SOURCE EXCERPT:
++++++

RBI tightens regulations for ‘non-cooperative’ borrowers

The cut-off limit for rogue borrowers is Rs 5 crore advances.

With lenders getting pushed to a corner by soaring non-performing assets (NPAs), the Reserve Bank of India (RBI) has allowed banks to classify defaulters, who deliberately stonewall efforts to recover their dues, as non-cooperative, which will stop further fund flow to such borrowers.

The RBI has revised the definition of non-cooperative borrower to include all those who have the ability to pay but still thwart lenders’ efforts to recover dues, including by not providing necessary information. In a notification on Monday, the RBI has asked banks to set up a committee to identify such borrowers and a review panel to declare them as non-cooperative borrowers. This new category is in addition to the wilful defaulters.

Banks are now fighting for recovery of around Rs 40,000 crore involving over 5,000 accounts of wilful defaulters in 2013-14 as against Rs 25,500 crore in over 3,800 accounts in March 2013. All these cases are now in the courts. Total non-performing assets of banks are around Rs 2.3 lakh crore.

The cut-off limit for classifying borrowers as non-cooperative would be those borrowers having aggregate fund-based and non-fund based facilities of Rs 5 crore from a bank. A non-cooperative borrower, in the case of a company, will include, besides the company, its promoters and directors. However, independent directors and directors nominated by the government and the lending institutions are excluded from this definition. Individual borrowers will also come under the new norms.

++++++

RAW RECORDS:
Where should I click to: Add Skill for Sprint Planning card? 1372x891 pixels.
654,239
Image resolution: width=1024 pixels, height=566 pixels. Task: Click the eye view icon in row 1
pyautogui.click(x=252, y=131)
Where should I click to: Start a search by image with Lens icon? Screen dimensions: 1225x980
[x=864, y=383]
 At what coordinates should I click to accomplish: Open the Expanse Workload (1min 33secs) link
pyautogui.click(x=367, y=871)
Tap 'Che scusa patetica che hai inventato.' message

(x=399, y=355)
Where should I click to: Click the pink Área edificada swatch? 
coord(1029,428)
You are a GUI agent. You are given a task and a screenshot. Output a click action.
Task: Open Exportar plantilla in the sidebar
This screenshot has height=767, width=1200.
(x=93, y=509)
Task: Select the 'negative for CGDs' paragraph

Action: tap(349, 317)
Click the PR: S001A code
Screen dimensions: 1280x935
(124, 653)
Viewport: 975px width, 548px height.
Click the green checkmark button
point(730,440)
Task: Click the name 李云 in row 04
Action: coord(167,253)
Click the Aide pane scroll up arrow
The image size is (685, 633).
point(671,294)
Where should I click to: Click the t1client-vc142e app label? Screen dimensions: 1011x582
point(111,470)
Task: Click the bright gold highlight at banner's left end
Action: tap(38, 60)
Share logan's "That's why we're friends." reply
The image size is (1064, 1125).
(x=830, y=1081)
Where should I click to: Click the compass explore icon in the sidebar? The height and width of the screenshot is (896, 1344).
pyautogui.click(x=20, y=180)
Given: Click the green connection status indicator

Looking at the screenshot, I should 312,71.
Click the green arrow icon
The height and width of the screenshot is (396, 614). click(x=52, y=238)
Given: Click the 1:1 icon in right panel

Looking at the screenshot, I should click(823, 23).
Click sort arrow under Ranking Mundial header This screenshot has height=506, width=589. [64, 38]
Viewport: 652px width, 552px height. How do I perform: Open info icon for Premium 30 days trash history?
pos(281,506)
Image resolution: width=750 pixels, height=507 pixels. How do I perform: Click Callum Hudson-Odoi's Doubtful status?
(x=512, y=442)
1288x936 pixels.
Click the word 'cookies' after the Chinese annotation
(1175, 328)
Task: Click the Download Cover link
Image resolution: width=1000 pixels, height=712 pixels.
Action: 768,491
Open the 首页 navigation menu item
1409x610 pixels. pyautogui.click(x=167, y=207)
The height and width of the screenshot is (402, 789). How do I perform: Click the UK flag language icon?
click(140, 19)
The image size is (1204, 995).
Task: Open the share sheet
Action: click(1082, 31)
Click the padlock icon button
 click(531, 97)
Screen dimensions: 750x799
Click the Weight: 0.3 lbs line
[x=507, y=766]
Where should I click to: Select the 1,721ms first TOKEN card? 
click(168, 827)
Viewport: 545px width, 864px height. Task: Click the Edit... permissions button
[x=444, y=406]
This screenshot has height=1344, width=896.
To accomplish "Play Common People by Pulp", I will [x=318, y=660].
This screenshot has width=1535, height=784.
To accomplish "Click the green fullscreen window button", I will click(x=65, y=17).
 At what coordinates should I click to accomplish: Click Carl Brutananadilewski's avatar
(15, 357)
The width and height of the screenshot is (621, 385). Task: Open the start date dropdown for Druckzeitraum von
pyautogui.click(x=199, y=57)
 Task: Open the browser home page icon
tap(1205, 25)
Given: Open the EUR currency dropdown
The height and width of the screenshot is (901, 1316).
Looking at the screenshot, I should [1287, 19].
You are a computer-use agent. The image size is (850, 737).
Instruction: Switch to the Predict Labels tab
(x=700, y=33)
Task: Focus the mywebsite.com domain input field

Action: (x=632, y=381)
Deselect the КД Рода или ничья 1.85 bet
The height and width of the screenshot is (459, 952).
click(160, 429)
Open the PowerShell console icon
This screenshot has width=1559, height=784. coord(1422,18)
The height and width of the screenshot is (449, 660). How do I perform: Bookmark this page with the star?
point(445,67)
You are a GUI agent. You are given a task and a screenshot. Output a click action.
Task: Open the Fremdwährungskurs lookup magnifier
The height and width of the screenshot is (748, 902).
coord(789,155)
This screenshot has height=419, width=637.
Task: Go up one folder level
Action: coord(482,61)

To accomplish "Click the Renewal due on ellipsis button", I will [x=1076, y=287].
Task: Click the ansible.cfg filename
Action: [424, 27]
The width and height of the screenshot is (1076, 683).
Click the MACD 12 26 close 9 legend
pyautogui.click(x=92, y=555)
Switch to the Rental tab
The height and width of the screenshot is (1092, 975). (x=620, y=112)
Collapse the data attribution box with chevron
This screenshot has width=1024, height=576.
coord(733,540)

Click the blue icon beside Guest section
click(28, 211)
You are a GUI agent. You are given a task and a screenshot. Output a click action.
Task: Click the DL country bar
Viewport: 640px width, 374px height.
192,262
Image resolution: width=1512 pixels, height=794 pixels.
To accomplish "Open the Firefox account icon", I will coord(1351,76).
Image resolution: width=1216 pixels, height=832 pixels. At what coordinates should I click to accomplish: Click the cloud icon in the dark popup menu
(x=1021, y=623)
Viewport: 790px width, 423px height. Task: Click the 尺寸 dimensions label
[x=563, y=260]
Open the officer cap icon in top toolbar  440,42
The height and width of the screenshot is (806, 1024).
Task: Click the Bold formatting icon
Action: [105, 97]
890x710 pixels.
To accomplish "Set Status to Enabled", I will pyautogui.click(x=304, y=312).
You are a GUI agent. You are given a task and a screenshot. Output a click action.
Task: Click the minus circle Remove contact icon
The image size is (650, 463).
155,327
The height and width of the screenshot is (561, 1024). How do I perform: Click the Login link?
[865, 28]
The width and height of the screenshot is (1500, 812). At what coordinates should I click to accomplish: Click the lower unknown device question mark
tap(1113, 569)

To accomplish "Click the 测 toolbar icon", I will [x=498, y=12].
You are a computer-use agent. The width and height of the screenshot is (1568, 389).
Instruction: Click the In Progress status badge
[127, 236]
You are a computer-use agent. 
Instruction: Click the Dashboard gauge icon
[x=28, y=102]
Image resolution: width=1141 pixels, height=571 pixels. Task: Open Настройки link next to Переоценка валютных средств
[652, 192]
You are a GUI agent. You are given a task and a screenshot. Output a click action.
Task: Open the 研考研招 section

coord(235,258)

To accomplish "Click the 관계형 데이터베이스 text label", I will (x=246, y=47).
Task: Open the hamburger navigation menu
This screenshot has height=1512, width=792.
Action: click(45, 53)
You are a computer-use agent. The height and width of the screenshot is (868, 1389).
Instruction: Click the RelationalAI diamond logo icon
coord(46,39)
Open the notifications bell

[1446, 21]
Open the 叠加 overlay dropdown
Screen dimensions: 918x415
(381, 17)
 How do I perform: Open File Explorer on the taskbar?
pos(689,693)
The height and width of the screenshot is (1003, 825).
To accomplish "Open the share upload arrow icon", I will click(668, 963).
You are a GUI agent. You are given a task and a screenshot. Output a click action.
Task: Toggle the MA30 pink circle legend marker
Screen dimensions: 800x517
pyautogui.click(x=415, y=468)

++++++

WHAT TO PRODUCE:
From the article above on the RBI's rules for non-cooperative borrowers, write out word for word the part that begins with the words containing "The cut-off limit for rogue" and ends with "the wilful defaulters.".

WRITTEN ANSWER:
The cut-off limit for rogue borrowers is Rs 5 crore advances.

With lenders getting pushed to a corner by soaring non-performing assets (NPAs), the Reserve Bank of India (RBI) has allowed banks to classify defaulters, who deliberately stonewall efforts to recover their dues, as non-cooperative, which will stop further fund flow to such borrowers.

The RBI has revised the definition of non-cooperative borrower to include all those who have the ability to pay but still thwart lenders’ efforts to recover dues, including by not providing necessary information. In a notification on Monday, the RBI has asked banks to set up a committee to identify such borrowers and a review panel to declare them as non-cooperative borrowers. This new category is in addition to the wilful defaulters.